[Extracted text]
Nyayo House torture chambers case

Case to declassify Nyayo House torture chambers as protected area | Constitutional Petition No. E275/2024
Case filed: June 5, 2024 Current status: Case Ongoing


  • Bernard Wachira Waheire
  • Florence Nyaguthi Murage
  • Joseph Kamonye Manje
  • Prof Ngotho Kariuki
  • Kenya Human Rights Commission
  • Law Society of Kenya

Respondents/ Appellants

  • Attorney-General
  • Cabinet Secretary, Ministry of Tourism, Wildlife and Heritage
  • Cabinet Secretary, Ministry of Interior and National Coordination

Interested Parties

  • Kenya National Commission on Human Rights

Status Updates

Survivors and victims of torture who were brutalized or killed by police officers at the infamous Nyayo House torture chambers sued the Kenyan government. They wanted the chambers converted into a national monument for posterity.
[/Extracted text]
[Data section]
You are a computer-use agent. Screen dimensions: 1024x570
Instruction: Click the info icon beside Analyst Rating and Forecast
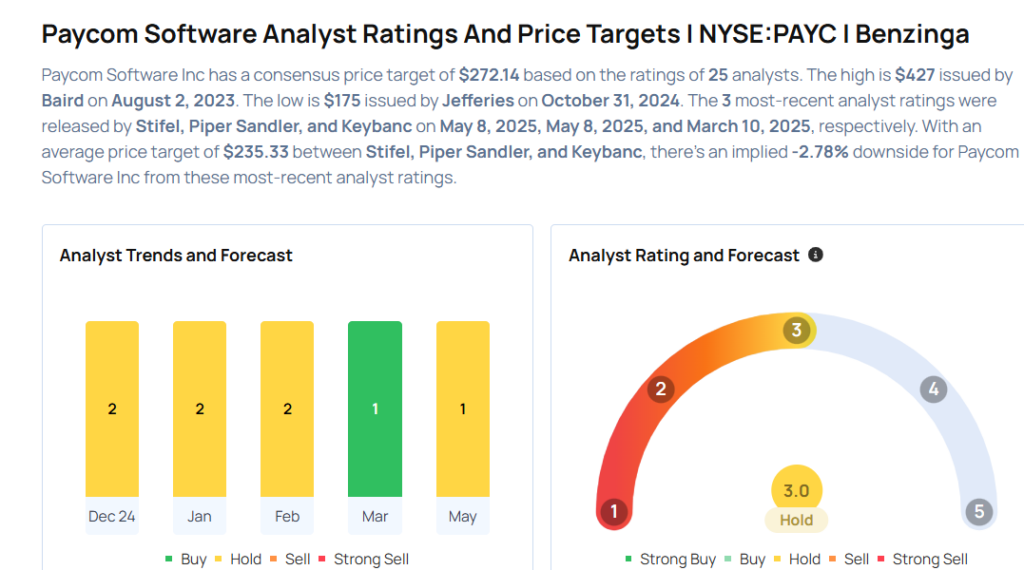tap(816, 255)
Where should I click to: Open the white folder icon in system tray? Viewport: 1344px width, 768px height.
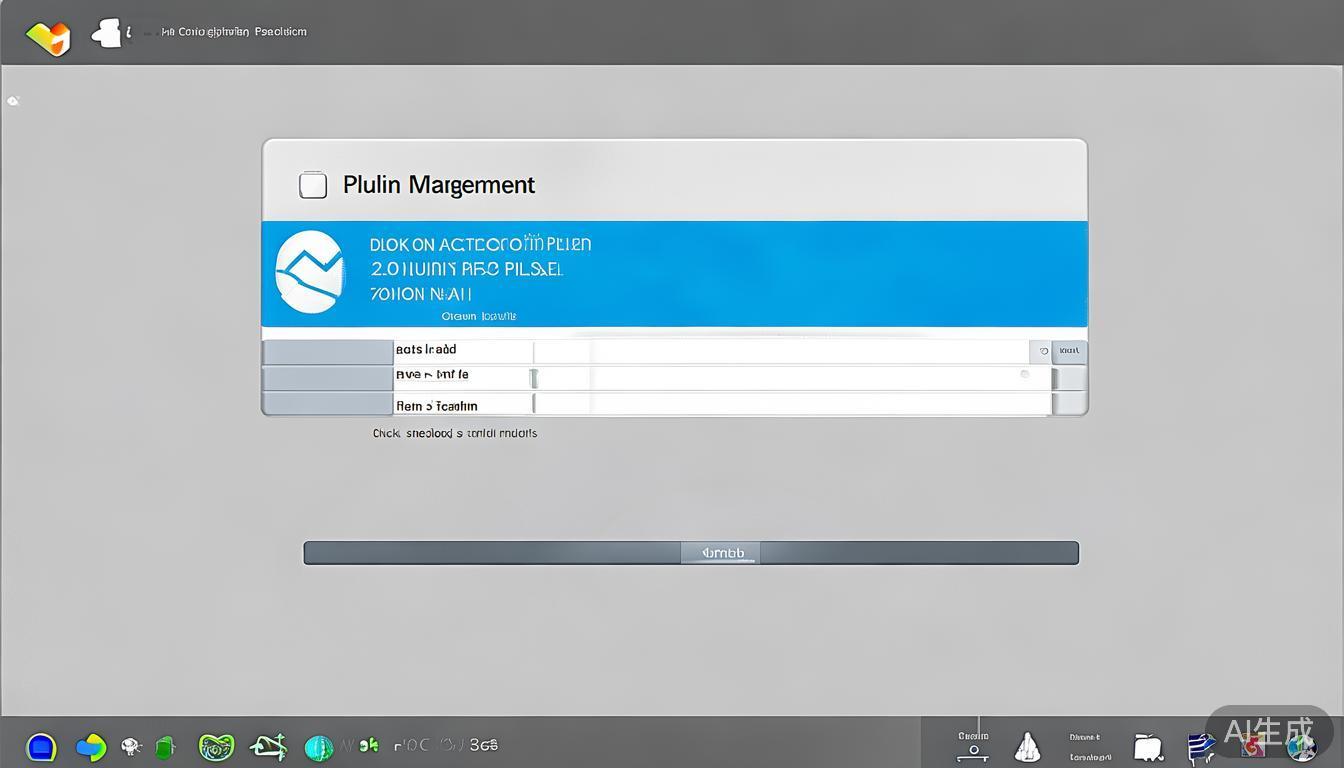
[/Data section]
Exercise prompt: Reproduce the stretch from "Respondents/ Appellants" through "monument for posterity." in the text on the Nyayo House torture chambers case.

Answer to this exercise:
Respondents/ Appellants

  • Attorney-General
  • Cabinet Secretary, Ministry of Tourism, Wildlife and Heritage
  • Cabinet Secretary, Ministry of Interior and National Coordination

Interested Parties

  • Kenya National Commission on Human Rights

Status Updates

Survivors and victims of torture who were brutalized or killed by police officers at the infamous Nyayo House torture chambers sued the Kenyan government. They wanted the chambers converted into a national monument for posterity.